Open a-l-e-x-d-s-9 opened 12 months ago
Thanks for the suggestion! The feature is very interesting.
However, it will take a lot of work to implement. While it is a random selection, it would not be desirable to be completely random. Because some of images might not be selected for long time in training. Therefore, it would require selecting images from each folder in a pre-shuffled order and at a specified ratio, to enumerate all images.
Also, since DataLoader runs in a multi-process fashion, we would have to synchronize the order in all processes.
Any PR would be appreciated😅
@kohya-ss Thank you for your response. In ED2 the feature is pseudo random and based on seed used for training. I think it's good enough, and there is no need to force full rotation of images or sync between DataLoaders. I'll be happy to implement this feature myself, but I couldn't figure out how and when exactly the system is handling repeats - to switch them to portion of files in a folder. If you can point me to specific file or functions, I would appreciate it.
Thank you for your suggestion. I agree that the full rotation and the synchronization are not needed, especially the dataset is small. However, if the dataset has 1,000 or more images, and we train the model with the dataset for several epochs, a certain number of images will not be used for the training.
On the other hand, the repeat count method forces to use all images in one epoch.
Therefore I think the repeat count method will be suitable to balance the different subjects.
@kohya-ss There is a small misunderstanding that I want to clear up. The multiplier is an extension of the current repeat method; it doesn't change how the system handles full repeats, and users will be able to use it in the same way they do now. For example, with repeats of 2, the multiplier will be 2, and the system will add all images inside this folder for training exactly twice. There is no randomness in the integer part of the multiplier. The difference occurs only in the fractional part of the multiplier. So, for a multiplier of 2.5 - the integer 2 will add all images from the folder twice, and 0.5 will add only 50% additional images from the folder. The multiplier won't change system behavior or user experience for users who use repeats. But it will allow for much better subject balancing between multiple subjects in a way that's impossible now.

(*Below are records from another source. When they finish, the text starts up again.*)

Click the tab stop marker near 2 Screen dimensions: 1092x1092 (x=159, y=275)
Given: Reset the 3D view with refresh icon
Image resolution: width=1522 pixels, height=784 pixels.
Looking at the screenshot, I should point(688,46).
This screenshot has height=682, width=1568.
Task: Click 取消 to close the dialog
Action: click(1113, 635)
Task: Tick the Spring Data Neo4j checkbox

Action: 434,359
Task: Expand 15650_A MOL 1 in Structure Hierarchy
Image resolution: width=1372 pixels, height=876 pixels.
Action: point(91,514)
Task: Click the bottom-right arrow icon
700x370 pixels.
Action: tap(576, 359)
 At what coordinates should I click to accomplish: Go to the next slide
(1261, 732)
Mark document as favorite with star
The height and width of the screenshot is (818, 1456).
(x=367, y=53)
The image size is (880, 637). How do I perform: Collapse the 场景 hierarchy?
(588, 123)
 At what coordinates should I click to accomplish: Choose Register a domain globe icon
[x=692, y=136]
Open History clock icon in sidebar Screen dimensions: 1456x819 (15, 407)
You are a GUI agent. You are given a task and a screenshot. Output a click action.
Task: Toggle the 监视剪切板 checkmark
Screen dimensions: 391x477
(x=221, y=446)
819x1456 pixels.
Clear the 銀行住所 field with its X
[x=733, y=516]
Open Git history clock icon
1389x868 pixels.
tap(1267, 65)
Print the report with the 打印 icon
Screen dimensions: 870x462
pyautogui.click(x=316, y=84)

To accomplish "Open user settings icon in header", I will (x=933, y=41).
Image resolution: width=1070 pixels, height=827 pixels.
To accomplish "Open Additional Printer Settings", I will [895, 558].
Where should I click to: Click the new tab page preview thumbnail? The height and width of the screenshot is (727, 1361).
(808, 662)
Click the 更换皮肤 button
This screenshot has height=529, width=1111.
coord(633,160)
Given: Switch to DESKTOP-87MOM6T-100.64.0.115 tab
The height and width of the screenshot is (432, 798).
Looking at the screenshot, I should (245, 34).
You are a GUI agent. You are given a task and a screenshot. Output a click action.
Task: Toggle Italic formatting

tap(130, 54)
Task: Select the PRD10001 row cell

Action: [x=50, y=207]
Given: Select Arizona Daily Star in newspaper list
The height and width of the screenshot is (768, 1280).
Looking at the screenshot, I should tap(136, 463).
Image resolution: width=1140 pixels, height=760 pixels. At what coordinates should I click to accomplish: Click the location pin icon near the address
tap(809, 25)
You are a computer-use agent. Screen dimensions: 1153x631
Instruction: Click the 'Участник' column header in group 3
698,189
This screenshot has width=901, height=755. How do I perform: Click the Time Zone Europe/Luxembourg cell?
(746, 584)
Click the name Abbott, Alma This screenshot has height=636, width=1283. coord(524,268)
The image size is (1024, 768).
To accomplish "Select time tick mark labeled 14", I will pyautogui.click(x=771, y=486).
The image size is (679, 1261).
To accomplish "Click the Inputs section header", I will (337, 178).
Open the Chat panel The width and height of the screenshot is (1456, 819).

Thanks for your comment. I may have misunderstood something.
Suppose the repeats is 2. if there are 3 images (image A to C), the current method prepares 6 images image-A (1), image-A (2), image-B (1), image-B (2), image-C (1), image-C (2)
, and shuffles them and trains.
If the multiplier is 2.5, the number of images per epoch is 6*2.5=15
. If we use random.choice(list_of_6_images)
to select a particular image, the selection will be biased.
Therefore, if shown in pseudo code, would it be implemented as follows?
if index < num_of_images_with_repeats * int_part_of_multiplier:
image = list_of_6_images[index % num_of_images_with_repeats]
else:
image = random.choice(list_of_6_images)
I think this will work fine if the multiplier > 1.0, but if the multiplier < 1.0, the full rotations issue still remains.
@kohya-ss I added a few examples below with a python code. The fraction part rotation is handled by a probabilistic selection of images every epoch, there is no need to enforce deterministic rotation. I want to explain how I used this feature in ED2 with 25 subjects, each subject had a different number of images, between 50 and 300 images for each subject. I calculated (with a script, but it can be done manually) a multiplier for each folder, so each subject will use only 25 images per epoch. That way no images would be discarded, and they all can participate in the training, also the balance between subjects is always kept. Unfortunately, it's not something that can be done with the current implementation of repeats in kohya-ss/sd-scripts.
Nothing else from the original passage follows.